═══ Records to use

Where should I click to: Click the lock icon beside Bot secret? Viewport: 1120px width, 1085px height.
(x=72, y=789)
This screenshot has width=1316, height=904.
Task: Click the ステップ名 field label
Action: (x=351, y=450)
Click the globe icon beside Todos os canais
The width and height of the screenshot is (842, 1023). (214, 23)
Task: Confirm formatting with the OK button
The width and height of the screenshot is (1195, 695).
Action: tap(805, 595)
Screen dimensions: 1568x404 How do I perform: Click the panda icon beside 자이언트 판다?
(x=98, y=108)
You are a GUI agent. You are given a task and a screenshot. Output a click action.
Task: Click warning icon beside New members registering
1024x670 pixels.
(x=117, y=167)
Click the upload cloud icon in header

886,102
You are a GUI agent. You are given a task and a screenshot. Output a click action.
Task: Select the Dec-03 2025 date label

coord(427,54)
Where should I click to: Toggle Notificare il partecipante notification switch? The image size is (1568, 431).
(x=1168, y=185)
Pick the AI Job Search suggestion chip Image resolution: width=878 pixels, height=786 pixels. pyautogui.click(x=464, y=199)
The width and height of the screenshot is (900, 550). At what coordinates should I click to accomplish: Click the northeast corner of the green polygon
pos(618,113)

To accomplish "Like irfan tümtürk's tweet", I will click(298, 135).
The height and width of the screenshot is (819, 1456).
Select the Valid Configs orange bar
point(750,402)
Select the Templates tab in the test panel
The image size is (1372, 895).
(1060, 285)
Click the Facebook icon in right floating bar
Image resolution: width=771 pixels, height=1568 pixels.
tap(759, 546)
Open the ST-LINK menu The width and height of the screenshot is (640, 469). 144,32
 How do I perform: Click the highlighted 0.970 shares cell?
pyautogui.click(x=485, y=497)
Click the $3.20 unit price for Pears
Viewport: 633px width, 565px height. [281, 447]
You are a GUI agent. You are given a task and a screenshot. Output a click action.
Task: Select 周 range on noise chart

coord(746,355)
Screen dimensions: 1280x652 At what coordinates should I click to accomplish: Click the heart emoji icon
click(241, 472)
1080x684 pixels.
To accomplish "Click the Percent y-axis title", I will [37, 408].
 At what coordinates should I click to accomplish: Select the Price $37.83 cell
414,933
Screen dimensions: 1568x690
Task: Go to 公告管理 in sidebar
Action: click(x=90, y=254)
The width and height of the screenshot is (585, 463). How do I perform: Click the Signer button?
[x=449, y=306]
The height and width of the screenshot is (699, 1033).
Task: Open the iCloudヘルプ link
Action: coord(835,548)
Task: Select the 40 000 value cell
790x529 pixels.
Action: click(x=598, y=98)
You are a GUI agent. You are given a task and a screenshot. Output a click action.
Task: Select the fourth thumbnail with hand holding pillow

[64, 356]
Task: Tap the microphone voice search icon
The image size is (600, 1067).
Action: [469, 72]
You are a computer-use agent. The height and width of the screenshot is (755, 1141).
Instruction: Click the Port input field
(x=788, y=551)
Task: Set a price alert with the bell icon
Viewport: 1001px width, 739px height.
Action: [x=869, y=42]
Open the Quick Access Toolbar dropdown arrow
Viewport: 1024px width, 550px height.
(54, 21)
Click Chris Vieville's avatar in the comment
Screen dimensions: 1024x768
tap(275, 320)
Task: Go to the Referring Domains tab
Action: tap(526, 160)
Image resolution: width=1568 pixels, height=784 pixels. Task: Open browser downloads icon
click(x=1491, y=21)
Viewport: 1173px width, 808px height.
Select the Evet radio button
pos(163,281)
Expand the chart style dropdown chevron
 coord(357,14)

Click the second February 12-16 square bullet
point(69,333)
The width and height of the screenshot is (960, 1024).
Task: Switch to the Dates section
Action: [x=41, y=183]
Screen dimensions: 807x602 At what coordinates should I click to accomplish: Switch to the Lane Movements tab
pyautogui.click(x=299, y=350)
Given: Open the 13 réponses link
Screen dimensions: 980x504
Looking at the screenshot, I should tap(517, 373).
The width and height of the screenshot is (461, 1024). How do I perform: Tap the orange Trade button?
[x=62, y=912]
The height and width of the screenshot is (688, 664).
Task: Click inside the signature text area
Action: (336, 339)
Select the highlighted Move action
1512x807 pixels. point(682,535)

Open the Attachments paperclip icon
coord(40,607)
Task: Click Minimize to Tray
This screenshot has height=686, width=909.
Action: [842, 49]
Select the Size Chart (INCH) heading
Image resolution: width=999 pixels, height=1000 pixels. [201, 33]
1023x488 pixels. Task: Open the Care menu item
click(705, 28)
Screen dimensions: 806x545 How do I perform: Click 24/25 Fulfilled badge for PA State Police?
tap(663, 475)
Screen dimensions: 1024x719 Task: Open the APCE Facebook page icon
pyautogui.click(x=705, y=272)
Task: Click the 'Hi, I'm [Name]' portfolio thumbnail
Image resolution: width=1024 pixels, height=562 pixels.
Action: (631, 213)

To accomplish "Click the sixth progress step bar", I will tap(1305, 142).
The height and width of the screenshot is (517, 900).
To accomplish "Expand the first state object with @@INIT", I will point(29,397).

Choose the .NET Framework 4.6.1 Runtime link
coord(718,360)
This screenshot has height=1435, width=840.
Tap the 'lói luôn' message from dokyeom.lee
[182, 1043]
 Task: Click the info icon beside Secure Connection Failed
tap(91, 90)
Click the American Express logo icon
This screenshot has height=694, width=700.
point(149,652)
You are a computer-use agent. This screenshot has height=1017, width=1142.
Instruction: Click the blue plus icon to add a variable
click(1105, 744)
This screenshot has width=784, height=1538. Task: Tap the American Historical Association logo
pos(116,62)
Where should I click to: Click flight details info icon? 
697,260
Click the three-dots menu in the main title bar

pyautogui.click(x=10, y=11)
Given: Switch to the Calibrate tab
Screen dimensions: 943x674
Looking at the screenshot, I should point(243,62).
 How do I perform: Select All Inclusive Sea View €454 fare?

══════

__Assignment__
Print the listing once more, exactly as it stands above.

__Result below__
Where should I click to: Click the lock icon beside Bot secret? Viewport: 1120px width, 1085px height.
(x=72, y=789)
This screenshot has width=1316, height=904.
Task: Click the ステップ名 field label
Action: (x=351, y=450)
Click the globe icon beside Todos os canais
The width and height of the screenshot is (842, 1023). (214, 23)
Task: Confirm formatting with the OK button
The width and height of the screenshot is (1195, 695).
Action: tap(805, 595)
Screen dimensions: 1568x404 How do I perform: Click the panda icon beside 자이언트 판다?
(x=98, y=108)
You are a GUI agent. You are given a task and a screenshot. Output a click action.
Task: Click warning icon beside New members registering
1024x670 pixels.
(x=117, y=167)
Click the upload cloud icon in header

886,102
You are a GUI agent. You are given a task and a screenshot. Output a click action.
Task: Select the Dec-03 2025 date label

coord(427,54)
Where should I click to: Toggle Notificare il partecipante notification switch? The image size is (1568, 431).
(x=1168, y=185)
Pick the AI Job Search suggestion chip Image resolution: width=878 pixels, height=786 pixels. pyautogui.click(x=464, y=199)
The width and height of the screenshot is (900, 550). At what coordinates should I click to accomplish: Click the northeast corner of the green polygon
pos(618,113)

To accomplish "Like irfan tümtürk's tweet", I will click(298, 135).
The height and width of the screenshot is (819, 1456).
Select the Valid Configs orange bar
point(750,402)
Select the Templates tab in the test panel
The image size is (1372, 895).
(1060, 285)
Click the Facebook icon in right floating bar
Image resolution: width=771 pixels, height=1568 pixels.
tap(759, 546)
Open the ST-LINK menu The width and height of the screenshot is (640, 469). 144,32
 How do I perform: Click the highlighted 0.970 shares cell?
pyautogui.click(x=485, y=497)
Click the $3.20 unit price for Pears
Viewport: 633px width, 565px height. [281, 447]
You are a GUI agent. You are given a task and a screenshot. Output a click action.
Task: Select 周 range on noise chart

coord(746,355)
Screen dimensions: 1280x652 At what coordinates should I click to accomplish: Click the heart emoji icon
click(241, 472)
1080x684 pixels.
To accomplish "Click the Percent y-axis title", I will [37, 408].
 At what coordinates should I click to accomplish: Select the Price $37.83 cell
414,933
Screen dimensions: 1568x690
Task: Go to 公告管理 in sidebar
Action: click(x=90, y=254)
The width and height of the screenshot is (585, 463). How do I perform: Click the Signer button?
[x=449, y=306]
The height and width of the screenshot is (699, 1033).
Task: Open the iCloudヘルプ link
Action: coord(835,548)
Task: Select the 40 000 value cell
790x529 pixels.
Action: click(x=598, y=98)
You are a GUI agent. You are given a task and a screenshot. Output a click action.
Task: Select the fourth thumbnail with hand holding pillow

[64, 356]
Task: Tap the microphone voice search icon
The image size is (600, 1067).
Action: [469, 72]
You are a computer-use agent. The height and width of the screenshot is (755, 1141).
Instruction: Click the Port input field
(x=788, y=551)
Task: Set a price alert with the bell icon
Viewport: 1001px width, 739px height.
Action: [x=869, y=42]
Open the Quick Access Toolbar dropdown arrow
Viewport: 1024px width, 550px height.
(54, 21)
Click Chris Vieville's avatar in the comment
Screen dimensions: 1024x768
tap(275, 320)
Task: Go to the Referring Domains tab
Action: tap(526, 160)
Image resolution: width=1568 pixels, height=784 pixels. Task: Open browser downloads icon
click(x=1491, y=21)
Viewport: 1173px width, 808px height.
Select the Evet radio button
pos(163,281)
Expand the chart style dropdown chevron
 coord(357,14)

Click the second February 12-16 square bullet
point(69,333)
The width and height of the screenshot is (960, 1024).
Task: Switch to the Dates section
Action: [x=41, y=183]
Screen dimensions: 807x602 At what coordinates should I click to accomplish: Switch to the Lane Movements tab
pyautogui.click(x=299, y=350)
Given: Open the 13 réponses link
Screen dimensions: 980x504
Looking at the screenshot, I should tap(517, 373).
The width and height of the screenshot is (461, 1024). How do I perform: Tap the orange Trade button?
[x=62, y=912]
The height and width of the screenshot is (688, 664).
Task: Click inside the signature text area
Action: (336, 339)
Select the highlighted Move action
1512x807 pixels. point(682,535)

Open the Attachments paperclip icon
coord(40,607)
Task: Click Minimize to Tray
This screenshot has height=686, width=909.
Action: [842, 49]
Select the Size Chart (INCH) heading
Image resolution: width=999 pixels, height=1000 pixels. [201, 33]
1023x488 pixels. Task: Open the Care menu item
click(705, 28)
Screen dimensions: 806x545 How do I perform: Click 24/25 Fulfilled badge for PA State Police?
tap(663, 475)
Screen dimensions: 1024x719 Task: Open the APCE Facebook page icon
pyautogui.click(x=705, y=272)
Task: Click the 'Hi, I'm [Name]' portfolio thumbnail
Image resolution: width=1024 pixels, height=562 pixels.
Action: (631, 213)

To accomplish "Click the sixth progress step bar", I will tap(1305, 142).
The height and width of the screenshot is (517, 900).
To accomplish "Expand the first state object with @@INIT", I will point(29,397).

Choose the .NET Framework 4.6.1 Runtime link
coord(718,360)
This screenshot has height=1435, width=840.
Tap the 'lói luôn' message from dokyeom.lee
[182, 1043]
 Task: Click the info icon beside Secure Connection Failed
tap(91, 90)
Click the American Express logo icon
This screenshot has height=694, width=700.
point(149,652)
You are a computer-use agent. This screenshot has height=1017, width=1142.
Instruction: Click the blue plus icon to add a variable
click(1105, 744)
This screenshot has width=784, height=1538. Task: Tap the American Historical Association logo
pos(116,62)
Where should I click to: Click flight details info icon? 
697,260
Click the three-dots menu in the main title bar

pyautogui.click(x=10, y=11)
Given: Switch to the Calibrate tab
Screen dimensions: 943x674
Looking at the screenshot, I should point(243,62).
 How do I perform: Select All Inclusive Sea View €454 fare?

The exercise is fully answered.